Saturday, August 25, 2018 // 9:40 p.m.

I haven't been writing here lately, but that doesn't mean I haven't thought about writing here, or publishing the other two drafts I have sitting in the queue. I've been trying to jot some things down in my journal, but life and tiredness and bedtime and scrolling on Instagram. #truth

I don't have anything earth shattering to say here, so please enjoy my evening rambles. 

Lately, as I've stared at my baby as he sleeps in his car seat, as I put him into the wrap or carrier or he coos back at me, I've taken a mental pause to say "this. don't forget this."

And I'm already missing that baby stage when they'll just fall asleep on you anywhere.




Hannah cuddling baby G at my grandparents' cabin

If you'd asked me before Greyson was born or in those first few weeks if I wanted another child, I would have said maybe. Many of our friends are "one or two and done. for sure." But Pete and I each have two siblings and frankly, there's not much that makes my heart happier than raising small humans. BUT... age, career, money, world population, etc.

Just look at those sweet chubby cheeks

And after the past few months of taking care of Greyson (who by most accounts is "an easy baby") and Henry, I'm more convinced that two is our number.



Some days, just trying to get us all fed, dressed and out the door to an appointment or playdate has my mind spinning at HOW parents of three or four don't completely lose their minds. And individuality. I'm not sure when I'll go on a date now that I have a newborn and a toddler. How do those with more do it??


I am starting to run again! And that feels pretty awesome and weird at the same time. I've done a whopping three run/walks ranging from 1-2 miles. At this point, my lungs burn and my pelvis feels awkward and tight after nearly a year of no running (and pregnancy/birth), so I'm going slowly alternating 1-2 min running w/ 1 min walking.
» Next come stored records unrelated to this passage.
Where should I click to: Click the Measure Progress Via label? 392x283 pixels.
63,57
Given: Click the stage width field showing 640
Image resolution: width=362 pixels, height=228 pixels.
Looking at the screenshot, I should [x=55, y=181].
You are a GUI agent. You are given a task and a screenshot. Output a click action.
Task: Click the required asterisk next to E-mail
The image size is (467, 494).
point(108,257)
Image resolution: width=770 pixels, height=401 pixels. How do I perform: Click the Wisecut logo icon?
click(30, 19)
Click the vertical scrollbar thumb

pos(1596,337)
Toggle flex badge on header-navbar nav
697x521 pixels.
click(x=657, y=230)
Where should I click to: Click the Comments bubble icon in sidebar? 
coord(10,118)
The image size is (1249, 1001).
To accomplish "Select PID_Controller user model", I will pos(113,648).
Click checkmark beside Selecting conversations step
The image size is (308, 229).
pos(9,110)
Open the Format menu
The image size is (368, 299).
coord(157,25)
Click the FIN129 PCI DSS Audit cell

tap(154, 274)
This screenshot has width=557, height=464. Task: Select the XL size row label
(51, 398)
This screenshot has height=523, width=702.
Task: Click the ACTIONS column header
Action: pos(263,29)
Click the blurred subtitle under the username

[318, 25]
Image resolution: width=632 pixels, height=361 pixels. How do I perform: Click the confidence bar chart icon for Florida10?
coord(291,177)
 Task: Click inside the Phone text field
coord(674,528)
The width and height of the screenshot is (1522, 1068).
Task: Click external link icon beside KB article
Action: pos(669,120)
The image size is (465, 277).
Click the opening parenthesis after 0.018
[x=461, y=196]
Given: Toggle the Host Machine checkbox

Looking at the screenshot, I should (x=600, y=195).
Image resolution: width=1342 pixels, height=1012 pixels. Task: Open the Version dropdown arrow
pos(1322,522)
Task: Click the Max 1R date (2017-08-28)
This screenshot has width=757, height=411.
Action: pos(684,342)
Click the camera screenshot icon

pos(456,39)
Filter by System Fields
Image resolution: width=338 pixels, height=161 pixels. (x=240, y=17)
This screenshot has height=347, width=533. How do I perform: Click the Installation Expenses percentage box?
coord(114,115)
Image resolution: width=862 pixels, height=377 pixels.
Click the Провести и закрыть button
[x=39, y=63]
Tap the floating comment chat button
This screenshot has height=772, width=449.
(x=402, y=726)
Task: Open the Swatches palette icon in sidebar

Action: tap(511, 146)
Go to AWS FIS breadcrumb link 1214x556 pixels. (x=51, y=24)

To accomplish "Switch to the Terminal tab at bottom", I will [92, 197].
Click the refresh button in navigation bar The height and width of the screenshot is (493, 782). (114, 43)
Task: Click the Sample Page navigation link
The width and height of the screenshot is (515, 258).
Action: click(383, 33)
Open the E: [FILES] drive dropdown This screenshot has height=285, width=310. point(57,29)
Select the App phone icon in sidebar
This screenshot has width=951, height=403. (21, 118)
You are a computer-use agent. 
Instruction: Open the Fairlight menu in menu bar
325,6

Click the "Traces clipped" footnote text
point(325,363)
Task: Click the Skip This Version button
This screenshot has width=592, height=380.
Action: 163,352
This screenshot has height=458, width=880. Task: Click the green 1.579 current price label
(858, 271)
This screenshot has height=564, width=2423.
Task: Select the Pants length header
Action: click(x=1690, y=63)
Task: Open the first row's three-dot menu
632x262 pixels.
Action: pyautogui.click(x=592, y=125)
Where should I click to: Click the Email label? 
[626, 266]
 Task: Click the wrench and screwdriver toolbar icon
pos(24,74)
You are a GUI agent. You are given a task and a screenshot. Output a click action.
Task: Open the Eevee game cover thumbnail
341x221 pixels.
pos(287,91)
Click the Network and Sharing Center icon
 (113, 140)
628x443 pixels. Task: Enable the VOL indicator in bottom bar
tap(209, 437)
I've also been seeing a pelvic floor PT to work on strengthening the whole system down there and bring my abs back together. I currently have a 2-3 finger ab separation, AKA diastasis recti. It's slow going, but I'm going to stick with it. Spoiler: I think closing my ab separation is going to take some time. 

Body image this go around is okay, so far. I'm sure in the next few months if I can't transition out of maternity wear into my old jeans and shirts, I'll start to feel a little frustrated, but for now I'm giving myself grace. I also hope that running will help tighten up some of the softer areas so that things fit a bit better. More about this topic coming soon!

Okay, I think that's enough baby and postpartum talk for today. What are you looking forward to this month? 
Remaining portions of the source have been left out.